One of the questions that interests Thubron as he travels Siberia is that of faith. With the former faiths of Siberians undermined by the ideology communism, and communism now broken, what had taken its place, if anything? Thubron seeks out shamans, Buddhist monasteries, Jewish temples, Old Believers, scientists.

Another question is of national identity. European or Asiatic? Russian or Mongolian? The Ice Princess of the Altai, recovered from a kurgan, fantastically preserved by the ice, sparks off a furious debate: is she European or Asiatic? In far-flung villages such as Potalovo on the nothern banks of the Yenisei, the native inhabitants have lost their language, their livelihood from hunting reindeer: all they have is vodka. (Never think vodka is a cliche in Russia; it is the bitter truth.)

Finally, Thubron's trip struck me as a pilgrimage in recognition of those millions upon millions who were lost and who died in the Soviet death camps. He visits these camps over and over again. At Yagodnoe north of the Magadan in the remains of a labour camp to be destroyed soon afterward, he is a witness to the conditions in which incomprehensible numbers of people toiled, suffered and died, which he is able to record in this book.
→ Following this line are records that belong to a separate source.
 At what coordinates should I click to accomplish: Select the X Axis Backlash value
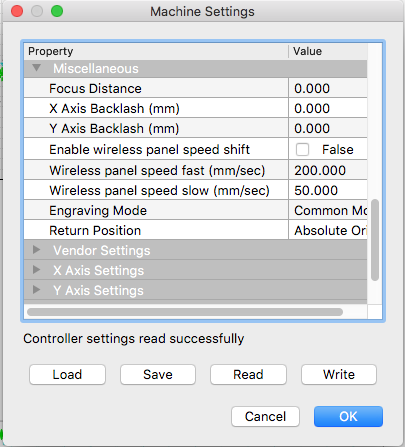328,108
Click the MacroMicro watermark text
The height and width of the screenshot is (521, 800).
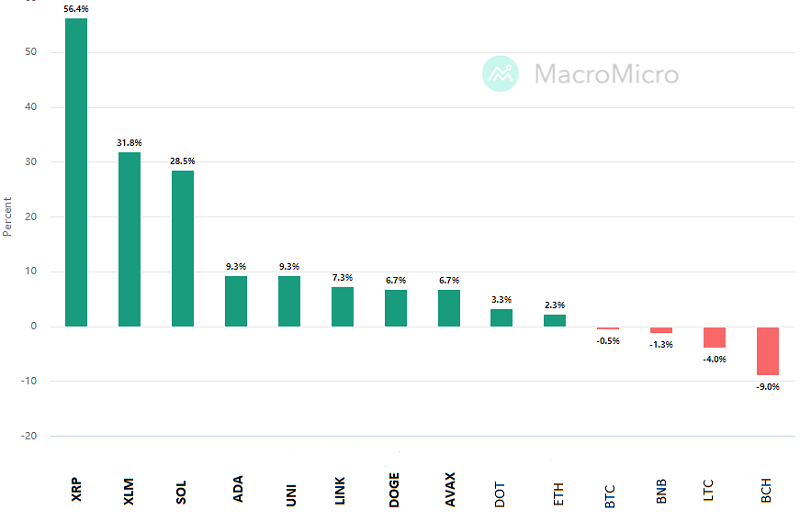point(606,74)
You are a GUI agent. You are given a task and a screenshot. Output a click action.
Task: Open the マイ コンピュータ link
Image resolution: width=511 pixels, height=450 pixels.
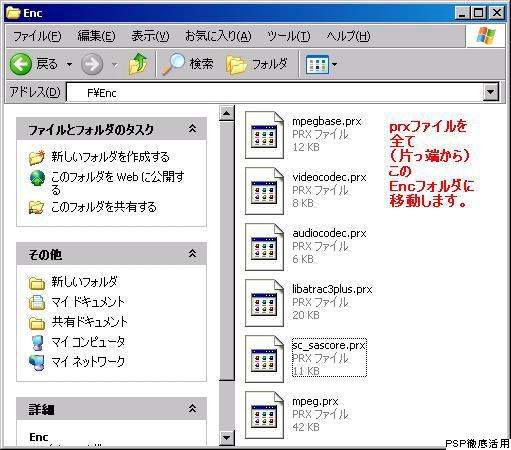pos(88,342)
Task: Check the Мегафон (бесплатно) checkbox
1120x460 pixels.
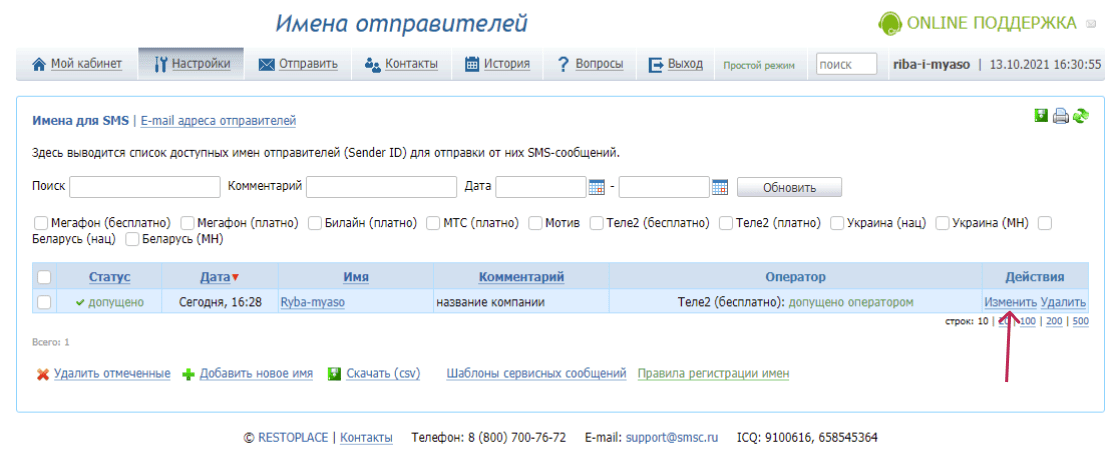Action: [x=41, y=222]
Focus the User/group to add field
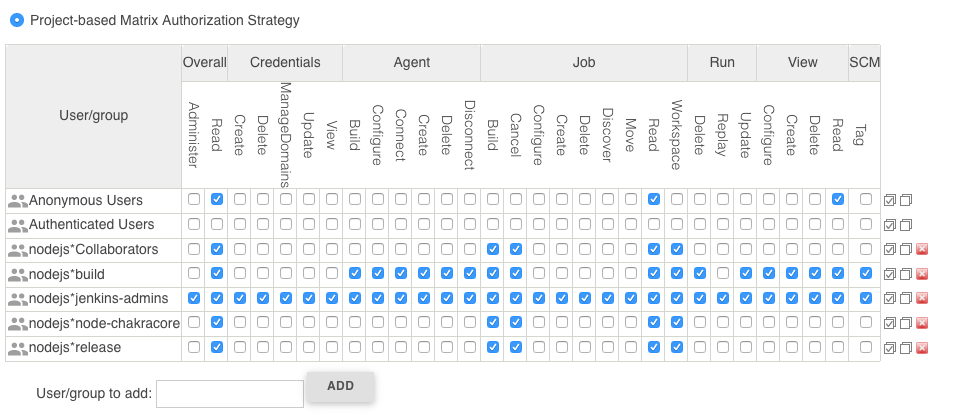This screenshot has width=960, height=415. click(230, 394)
In Siberia is beautifully written - Thubron could be a poet (perhaps he is?), very rich in content. He has brought Siberia to life. A deeply rewarding read, and an important book.


An impressive but cheerless book - Rated 3/5
This isn't travel writing as entertainment. I found it impressively written but almost relentlessly bleak. I have not been to Siberia nor read Thubron before so it is hard to say for sure whether he habitually concentrates on the dismal or whether Siberia is as dreary as he portrays it. The book charts the area's harsh and often brutal past and how this has led to its current situation and it does so powerfully. However I would have preferred to see some hints as to how things could eventually be turned around. Thubron does include moving accounts of individual humanity but the overall impression is of a westerner's self-indulgent absorption with someone else's mess.

One niggle - on page 20 he states that Steller's sea-eagle has only twice been sighted since the naturalist, Steller discovered it - this simply isn't true and unfortunately even a small error like this makes one wary of the accuracy of the rest.